Dataset items
═══

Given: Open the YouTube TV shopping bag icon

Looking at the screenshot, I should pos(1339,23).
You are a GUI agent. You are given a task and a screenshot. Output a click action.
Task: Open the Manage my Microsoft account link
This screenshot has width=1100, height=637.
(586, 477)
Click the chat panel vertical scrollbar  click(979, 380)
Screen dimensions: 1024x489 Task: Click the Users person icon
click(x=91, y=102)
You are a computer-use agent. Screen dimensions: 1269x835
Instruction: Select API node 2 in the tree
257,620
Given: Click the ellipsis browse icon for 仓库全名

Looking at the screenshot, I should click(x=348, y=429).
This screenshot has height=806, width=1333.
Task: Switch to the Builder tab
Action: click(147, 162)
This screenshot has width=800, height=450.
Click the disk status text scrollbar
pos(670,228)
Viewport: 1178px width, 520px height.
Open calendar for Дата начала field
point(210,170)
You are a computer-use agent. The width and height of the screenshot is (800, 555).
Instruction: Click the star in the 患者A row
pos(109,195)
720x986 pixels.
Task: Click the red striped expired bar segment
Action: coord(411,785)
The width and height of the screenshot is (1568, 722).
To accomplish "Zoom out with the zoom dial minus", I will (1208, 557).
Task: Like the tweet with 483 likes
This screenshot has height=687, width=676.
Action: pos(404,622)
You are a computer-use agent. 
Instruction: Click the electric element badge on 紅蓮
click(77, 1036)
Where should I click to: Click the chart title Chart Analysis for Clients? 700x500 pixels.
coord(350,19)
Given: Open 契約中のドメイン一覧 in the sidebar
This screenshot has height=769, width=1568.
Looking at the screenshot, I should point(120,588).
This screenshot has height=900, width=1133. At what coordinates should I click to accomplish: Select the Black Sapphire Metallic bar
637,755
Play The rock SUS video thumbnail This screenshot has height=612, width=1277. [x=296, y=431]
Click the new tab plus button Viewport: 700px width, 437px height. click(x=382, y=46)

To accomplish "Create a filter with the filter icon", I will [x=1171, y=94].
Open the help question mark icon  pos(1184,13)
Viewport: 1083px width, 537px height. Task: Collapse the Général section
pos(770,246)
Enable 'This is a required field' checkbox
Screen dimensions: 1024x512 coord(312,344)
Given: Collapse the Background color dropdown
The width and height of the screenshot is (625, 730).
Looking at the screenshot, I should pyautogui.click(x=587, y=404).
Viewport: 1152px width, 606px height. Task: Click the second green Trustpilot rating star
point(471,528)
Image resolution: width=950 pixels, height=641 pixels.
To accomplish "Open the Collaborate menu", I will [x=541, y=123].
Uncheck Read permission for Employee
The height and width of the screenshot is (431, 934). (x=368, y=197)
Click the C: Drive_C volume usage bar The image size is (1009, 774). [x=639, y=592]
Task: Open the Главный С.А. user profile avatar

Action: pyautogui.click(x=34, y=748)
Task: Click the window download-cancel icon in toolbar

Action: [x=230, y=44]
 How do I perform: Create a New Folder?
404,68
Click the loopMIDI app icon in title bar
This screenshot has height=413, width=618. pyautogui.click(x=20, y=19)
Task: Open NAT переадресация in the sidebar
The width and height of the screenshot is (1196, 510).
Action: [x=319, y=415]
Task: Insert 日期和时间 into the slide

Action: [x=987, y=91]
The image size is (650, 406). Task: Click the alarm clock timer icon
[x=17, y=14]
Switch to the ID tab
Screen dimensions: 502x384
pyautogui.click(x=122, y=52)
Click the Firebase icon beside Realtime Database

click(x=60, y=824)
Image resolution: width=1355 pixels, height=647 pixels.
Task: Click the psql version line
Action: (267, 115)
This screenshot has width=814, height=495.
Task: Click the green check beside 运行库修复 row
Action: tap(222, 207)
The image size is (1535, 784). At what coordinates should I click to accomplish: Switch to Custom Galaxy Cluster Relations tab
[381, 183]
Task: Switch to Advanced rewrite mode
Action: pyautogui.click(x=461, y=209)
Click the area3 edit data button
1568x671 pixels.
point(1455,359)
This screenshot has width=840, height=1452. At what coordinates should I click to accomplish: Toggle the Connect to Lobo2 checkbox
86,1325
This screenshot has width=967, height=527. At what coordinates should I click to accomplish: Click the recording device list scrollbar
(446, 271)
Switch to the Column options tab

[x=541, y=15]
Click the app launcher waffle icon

═══

**What to work on**
For every line in the records above that holds "will", add one, and report the sum alone.

**Problem solution**
3